WebClient.DownloadStringAsync does cache the server response.
After once getting a response from the server I get a response even without internet connection!
Is WebClient caching smart enough to determine from the server response how long to cache?
Or is it buggy and I should disable caching.
Backgound info:
Url: http://www.ecb.europa.eu/stats/eurofxref/eurofxref-daily.xml
Fiddler trace:
GET /stats/eurofxref/eurofxref-daily.xml HTTP/1.1
Accept: /
Referer: file:///Applications/Install/4D0DF1F7-1481-45CA-86BE-C14FF5CCD955/Install/
Accept-Encoding: identity
User-Agent: NativeHost
Host: http://www.ecb.europa.eu
Connection: Keep-Alive
HTTP/1.1 200 OK
Date: Sun, 25 Mar 2012 08:54:40 GMT
Server: Apache/2.2.3 (Linux/SUSE)
Last-Modified: Fri, 23 Mar 2012 13:31:39 GMT
ETag: “19d4e5-6a9-4bbe90b5904c0”
Accept-Ranges: bytes
Content-Length: 1705
Keep-Alive: timeout=3, max=200
Connection: Keep-Alive
Content-Type: text/xml
Set-Cookie: BIGipServerPOOL.www.ecb.europa.eu_HTTP=2684883628.16415.0000; path=/
…
Disabling caching via Headers does not work:
.Headers(“cache-control”) = “no-cache”
.Headers(“HttpRequestHeader.IfModifiedSince”) = DateTime.UtcNow.ToString()
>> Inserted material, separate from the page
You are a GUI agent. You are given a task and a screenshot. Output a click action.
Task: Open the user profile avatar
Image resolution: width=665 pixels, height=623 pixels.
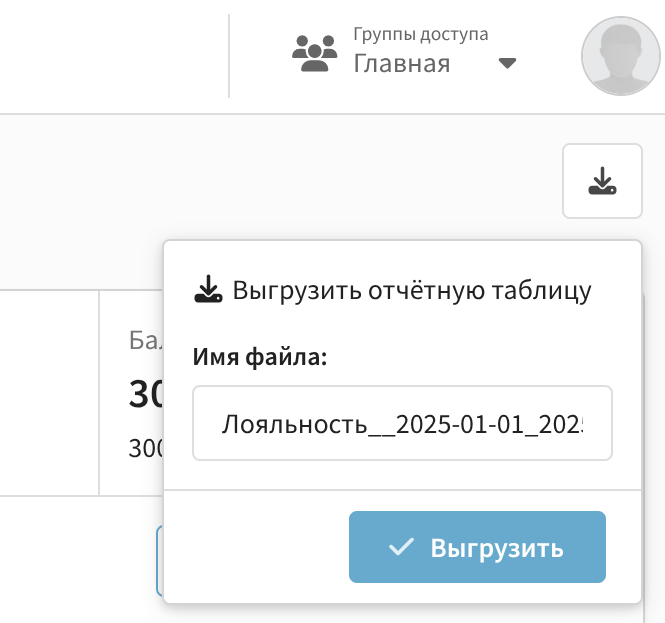(x=620, y=58)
Disabling caching via appending uniqa parameter works:
“http://www.ecb.europa.eu/stats/eurofxref/eurofxref-daily.xml” & “?MakeRequestUnique=” & Environment.TickCount
The integrated cache isn’t smart at all. So if you expect different results when querying the page, you have to bypass it. I say ‘bypass’ because there’s no way I know of to disable it with the WebClient (I don’t think it’s enabled if you directly use the HttpRequest class).
So if you want to use the WebClient, the best way is to append a random parameter to the request.